Task instructions:
Find the line containing "August (723, 1719)" in the records below. Copy exactly that line and each one after it, ending at the line containing "Image resolution: width=1366, height=1133.", and nothing more.

==== Data for the task

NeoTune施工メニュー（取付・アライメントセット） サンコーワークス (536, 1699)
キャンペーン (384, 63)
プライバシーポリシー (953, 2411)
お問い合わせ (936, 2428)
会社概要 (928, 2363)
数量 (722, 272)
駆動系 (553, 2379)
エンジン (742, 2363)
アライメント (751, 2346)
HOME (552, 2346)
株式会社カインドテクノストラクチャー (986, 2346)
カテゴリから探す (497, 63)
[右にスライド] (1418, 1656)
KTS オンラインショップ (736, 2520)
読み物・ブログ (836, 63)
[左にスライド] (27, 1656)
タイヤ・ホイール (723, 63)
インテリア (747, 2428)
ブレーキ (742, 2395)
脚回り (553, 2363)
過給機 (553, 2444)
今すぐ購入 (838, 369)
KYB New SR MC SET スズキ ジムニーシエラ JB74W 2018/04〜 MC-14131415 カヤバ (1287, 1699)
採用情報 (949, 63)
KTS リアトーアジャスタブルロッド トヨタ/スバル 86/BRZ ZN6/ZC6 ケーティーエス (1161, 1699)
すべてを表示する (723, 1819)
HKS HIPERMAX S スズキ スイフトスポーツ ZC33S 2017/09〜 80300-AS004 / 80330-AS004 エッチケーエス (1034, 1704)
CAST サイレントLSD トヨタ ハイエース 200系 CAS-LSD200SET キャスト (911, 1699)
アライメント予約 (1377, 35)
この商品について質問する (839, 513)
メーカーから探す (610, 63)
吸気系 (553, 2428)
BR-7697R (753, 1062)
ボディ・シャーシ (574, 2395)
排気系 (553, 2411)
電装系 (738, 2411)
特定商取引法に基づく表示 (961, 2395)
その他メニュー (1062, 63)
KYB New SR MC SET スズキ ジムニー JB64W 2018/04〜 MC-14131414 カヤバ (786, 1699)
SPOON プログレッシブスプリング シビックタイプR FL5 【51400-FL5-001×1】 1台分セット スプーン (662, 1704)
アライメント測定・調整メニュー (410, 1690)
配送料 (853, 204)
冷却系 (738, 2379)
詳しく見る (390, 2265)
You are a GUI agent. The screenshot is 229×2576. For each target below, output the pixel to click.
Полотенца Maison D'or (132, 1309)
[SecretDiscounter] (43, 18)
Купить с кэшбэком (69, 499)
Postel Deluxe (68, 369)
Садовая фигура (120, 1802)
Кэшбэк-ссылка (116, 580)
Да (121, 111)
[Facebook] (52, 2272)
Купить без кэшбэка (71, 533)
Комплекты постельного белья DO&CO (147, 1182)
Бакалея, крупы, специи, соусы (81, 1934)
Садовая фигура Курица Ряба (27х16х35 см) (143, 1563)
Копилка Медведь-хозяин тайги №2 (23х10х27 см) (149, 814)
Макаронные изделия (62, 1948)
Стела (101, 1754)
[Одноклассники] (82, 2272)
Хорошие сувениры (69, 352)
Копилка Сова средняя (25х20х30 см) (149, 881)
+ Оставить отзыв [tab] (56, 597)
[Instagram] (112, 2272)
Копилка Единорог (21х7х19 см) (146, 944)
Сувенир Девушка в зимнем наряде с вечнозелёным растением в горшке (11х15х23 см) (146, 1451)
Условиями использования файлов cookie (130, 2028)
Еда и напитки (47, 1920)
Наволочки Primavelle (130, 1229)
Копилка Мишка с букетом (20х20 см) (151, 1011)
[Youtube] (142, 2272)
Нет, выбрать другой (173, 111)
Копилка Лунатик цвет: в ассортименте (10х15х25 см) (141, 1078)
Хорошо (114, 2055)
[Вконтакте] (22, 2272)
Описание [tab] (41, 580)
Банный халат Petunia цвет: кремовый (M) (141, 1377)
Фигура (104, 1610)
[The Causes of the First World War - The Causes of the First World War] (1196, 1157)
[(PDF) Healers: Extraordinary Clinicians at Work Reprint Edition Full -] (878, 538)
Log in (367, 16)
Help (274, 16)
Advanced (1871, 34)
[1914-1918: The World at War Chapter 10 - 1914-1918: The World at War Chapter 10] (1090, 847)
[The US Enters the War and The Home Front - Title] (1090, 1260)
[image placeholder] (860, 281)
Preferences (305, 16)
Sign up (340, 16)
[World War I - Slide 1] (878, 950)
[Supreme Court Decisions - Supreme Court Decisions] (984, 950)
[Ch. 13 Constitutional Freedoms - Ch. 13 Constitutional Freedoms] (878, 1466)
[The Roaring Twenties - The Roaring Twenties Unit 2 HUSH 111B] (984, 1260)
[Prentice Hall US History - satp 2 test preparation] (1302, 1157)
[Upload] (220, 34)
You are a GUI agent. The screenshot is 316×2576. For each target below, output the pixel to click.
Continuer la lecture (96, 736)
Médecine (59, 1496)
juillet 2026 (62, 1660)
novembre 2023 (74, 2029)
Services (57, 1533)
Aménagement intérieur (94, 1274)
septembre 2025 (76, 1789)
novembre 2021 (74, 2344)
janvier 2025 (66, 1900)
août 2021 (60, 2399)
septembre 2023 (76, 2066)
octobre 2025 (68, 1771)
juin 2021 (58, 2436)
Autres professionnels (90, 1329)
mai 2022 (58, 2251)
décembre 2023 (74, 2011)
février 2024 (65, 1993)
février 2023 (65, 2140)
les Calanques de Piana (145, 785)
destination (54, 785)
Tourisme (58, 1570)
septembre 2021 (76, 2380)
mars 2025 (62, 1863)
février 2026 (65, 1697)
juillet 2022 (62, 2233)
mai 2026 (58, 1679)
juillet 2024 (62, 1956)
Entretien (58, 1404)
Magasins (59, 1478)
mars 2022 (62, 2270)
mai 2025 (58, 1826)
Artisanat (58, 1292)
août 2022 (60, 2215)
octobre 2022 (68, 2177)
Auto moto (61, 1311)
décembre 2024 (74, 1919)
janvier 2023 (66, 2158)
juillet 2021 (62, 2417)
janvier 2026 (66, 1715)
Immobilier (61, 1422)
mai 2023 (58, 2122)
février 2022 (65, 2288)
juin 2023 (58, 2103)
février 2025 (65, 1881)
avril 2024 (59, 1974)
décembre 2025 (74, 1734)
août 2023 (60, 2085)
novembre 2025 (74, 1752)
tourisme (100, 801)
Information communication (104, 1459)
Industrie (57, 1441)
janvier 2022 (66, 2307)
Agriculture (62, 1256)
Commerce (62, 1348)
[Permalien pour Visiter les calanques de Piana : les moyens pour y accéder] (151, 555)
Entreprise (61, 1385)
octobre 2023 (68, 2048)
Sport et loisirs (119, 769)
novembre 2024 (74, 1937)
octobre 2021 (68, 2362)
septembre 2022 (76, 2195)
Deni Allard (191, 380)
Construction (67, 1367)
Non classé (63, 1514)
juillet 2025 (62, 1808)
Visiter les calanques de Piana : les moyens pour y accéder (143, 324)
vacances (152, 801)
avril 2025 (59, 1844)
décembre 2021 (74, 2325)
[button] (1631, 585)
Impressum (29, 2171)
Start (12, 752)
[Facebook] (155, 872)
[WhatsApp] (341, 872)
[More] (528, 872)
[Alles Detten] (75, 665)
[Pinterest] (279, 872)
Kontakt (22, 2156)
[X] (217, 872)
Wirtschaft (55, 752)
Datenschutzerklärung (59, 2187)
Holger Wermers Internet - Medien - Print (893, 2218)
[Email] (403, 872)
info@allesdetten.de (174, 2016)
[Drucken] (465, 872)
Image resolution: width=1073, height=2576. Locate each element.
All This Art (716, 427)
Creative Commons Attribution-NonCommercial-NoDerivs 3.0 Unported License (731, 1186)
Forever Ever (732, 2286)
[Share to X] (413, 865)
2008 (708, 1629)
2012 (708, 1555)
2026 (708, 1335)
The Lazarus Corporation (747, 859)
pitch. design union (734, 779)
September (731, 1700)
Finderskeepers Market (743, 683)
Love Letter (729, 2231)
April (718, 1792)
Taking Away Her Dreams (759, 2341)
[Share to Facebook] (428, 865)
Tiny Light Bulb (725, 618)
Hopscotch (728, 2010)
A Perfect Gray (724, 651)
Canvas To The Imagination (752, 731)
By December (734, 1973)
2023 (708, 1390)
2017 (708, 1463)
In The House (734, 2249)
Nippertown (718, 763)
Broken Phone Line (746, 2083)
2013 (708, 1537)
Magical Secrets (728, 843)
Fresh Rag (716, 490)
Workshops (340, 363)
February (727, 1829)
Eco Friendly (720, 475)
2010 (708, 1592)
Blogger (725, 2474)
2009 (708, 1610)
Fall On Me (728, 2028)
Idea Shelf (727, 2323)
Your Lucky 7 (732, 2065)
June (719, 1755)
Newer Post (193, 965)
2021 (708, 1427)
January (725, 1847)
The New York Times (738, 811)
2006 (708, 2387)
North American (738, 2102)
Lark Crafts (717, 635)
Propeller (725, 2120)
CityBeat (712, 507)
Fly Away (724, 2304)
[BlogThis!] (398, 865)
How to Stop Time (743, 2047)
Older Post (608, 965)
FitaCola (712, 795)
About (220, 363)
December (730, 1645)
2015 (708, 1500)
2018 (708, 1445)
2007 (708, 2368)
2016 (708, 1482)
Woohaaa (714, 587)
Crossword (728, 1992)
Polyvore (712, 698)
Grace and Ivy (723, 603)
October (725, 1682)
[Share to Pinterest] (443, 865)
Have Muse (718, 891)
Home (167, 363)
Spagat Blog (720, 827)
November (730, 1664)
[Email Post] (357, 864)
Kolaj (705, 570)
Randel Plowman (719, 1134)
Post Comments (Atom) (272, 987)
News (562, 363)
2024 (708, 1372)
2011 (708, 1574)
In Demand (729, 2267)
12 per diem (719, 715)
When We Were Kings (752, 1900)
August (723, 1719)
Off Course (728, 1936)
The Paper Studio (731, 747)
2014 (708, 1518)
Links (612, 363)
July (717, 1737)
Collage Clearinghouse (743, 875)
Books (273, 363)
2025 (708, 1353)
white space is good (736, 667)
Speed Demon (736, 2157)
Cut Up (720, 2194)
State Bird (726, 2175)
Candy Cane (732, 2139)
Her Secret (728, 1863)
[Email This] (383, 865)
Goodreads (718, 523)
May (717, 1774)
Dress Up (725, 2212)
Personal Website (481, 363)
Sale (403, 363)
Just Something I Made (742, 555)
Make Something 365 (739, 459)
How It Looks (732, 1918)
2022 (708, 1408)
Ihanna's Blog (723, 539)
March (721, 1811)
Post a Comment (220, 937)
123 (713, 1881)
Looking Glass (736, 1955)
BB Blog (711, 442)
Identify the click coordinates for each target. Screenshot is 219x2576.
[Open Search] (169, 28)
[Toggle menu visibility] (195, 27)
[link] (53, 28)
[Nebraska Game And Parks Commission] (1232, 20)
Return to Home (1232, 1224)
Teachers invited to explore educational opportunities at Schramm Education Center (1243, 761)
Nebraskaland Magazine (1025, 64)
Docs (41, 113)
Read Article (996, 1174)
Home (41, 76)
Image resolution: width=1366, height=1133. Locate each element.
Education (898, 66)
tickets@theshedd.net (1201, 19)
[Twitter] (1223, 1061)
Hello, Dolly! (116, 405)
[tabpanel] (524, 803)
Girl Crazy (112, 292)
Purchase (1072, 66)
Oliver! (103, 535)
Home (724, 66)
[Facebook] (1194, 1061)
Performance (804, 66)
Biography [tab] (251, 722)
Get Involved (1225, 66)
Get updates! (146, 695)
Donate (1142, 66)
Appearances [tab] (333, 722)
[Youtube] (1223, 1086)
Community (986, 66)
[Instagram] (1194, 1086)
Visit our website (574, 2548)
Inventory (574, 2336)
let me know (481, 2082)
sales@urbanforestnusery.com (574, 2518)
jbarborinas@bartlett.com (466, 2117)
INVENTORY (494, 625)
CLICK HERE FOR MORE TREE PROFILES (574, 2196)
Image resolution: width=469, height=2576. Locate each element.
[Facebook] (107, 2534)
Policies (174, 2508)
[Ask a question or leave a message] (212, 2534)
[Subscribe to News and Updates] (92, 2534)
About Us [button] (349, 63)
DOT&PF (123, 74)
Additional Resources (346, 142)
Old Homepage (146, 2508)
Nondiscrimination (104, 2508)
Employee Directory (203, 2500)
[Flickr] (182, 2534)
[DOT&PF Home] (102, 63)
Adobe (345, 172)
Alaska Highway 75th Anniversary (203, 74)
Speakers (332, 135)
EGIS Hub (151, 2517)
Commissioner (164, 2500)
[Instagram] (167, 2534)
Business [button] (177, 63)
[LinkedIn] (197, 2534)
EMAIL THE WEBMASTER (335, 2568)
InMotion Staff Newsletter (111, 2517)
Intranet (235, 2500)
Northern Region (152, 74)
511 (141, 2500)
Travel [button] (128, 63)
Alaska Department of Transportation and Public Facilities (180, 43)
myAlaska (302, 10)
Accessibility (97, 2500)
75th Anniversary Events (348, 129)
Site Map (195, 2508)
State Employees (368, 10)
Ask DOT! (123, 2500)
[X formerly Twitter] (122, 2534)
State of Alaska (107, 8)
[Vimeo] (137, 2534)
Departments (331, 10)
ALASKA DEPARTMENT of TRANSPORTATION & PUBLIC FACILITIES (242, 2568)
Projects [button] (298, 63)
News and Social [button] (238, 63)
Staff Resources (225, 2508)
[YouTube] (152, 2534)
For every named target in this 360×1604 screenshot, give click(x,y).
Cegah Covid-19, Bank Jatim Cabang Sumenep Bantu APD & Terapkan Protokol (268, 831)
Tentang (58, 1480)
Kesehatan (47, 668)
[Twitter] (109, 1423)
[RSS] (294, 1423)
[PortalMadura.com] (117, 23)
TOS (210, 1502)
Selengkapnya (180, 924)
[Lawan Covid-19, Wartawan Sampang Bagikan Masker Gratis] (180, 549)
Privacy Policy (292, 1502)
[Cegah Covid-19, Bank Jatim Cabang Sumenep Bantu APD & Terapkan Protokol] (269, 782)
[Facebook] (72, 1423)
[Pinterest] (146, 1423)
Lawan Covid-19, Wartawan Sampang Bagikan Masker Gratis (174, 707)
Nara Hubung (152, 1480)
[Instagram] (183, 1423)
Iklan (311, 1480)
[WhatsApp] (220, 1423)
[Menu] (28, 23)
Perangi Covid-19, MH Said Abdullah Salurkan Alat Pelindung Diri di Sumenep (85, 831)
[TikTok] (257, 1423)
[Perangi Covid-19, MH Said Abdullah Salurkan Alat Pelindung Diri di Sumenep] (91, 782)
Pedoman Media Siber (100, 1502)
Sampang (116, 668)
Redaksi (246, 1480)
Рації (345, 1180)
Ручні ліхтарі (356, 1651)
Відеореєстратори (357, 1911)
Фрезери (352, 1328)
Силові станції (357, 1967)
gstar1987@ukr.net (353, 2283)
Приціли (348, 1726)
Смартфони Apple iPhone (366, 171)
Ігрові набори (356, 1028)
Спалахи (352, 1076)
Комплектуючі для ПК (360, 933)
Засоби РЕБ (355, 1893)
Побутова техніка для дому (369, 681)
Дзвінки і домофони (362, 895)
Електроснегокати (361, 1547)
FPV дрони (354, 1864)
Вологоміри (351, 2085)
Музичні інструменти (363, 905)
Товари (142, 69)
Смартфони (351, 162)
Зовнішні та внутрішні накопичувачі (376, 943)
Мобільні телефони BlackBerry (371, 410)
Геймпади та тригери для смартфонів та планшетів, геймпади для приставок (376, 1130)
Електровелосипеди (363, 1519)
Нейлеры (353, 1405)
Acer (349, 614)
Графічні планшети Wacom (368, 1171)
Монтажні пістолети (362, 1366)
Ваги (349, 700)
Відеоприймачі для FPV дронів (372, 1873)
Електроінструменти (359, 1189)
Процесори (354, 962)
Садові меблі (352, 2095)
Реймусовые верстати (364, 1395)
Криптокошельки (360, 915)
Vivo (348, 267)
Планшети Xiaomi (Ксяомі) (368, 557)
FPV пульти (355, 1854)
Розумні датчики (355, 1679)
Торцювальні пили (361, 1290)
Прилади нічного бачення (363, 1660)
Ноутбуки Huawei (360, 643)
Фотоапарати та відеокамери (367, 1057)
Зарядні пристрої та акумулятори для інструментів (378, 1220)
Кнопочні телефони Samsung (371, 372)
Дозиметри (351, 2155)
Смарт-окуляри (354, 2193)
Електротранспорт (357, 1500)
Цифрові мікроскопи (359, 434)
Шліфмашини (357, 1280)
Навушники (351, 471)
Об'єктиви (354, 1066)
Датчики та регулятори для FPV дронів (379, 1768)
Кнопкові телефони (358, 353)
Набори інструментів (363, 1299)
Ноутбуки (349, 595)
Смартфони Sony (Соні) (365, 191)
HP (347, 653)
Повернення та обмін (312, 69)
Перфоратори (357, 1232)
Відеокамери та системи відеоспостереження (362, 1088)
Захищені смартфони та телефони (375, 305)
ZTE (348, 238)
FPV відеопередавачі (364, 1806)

========

Result for this exercise:
August (723, 1719)
Off Course (728, 1936)
The Paper Studio (731, 747)
2014 (708, 1518)
Links (612, 363)
July (717, 1737)
Collage Clearinghouse (743, 875)
Books (273, 363)
2025 (708, 1353)
white space is good (736, 667)
Speed Demon (736, 2157)
Cut Up (720, 2194)
State Bird (726, 2175)
Candy Cane (732, 2139)
Her Secret (728, 1863)
[Email This] (383, 865)
Goodreads (718, 523)
May (717, 1774)
Dress Up (725, 2212)
Personal Website (481, 363)
Sale (403, 363)
Just Something I Made (742, 555)
Make Something 365 (739, 459)
How It Looks (732, 1918)
2022 (708, 1408)
Ihanna's Blog (723, 539)
March (721, 1811)
Post a Comment (220, 937)
123 (713, 1881)
Looking Glass (736, 1955)
BB Blog (711, 442)
Identify the click coordinates for each target. Screenshot is 219x2576.
[Open Search] (169, 28)
[Toggle menu visibility] (195, 27)
[link] (53, 28)
[Nebraska Game And Parks Commission] (1232, 20)
Return to Home (1232, 1224)
Teachers invited to explore educational opportunities at Schramm Education Center (1243, 761)
Nebraskaland Magazine (1025, 64)
Docs (41, 113)
Read Article (996, 1174)
Home (41, 76)
Image resolution: width=1366, height=1133. Locate each element.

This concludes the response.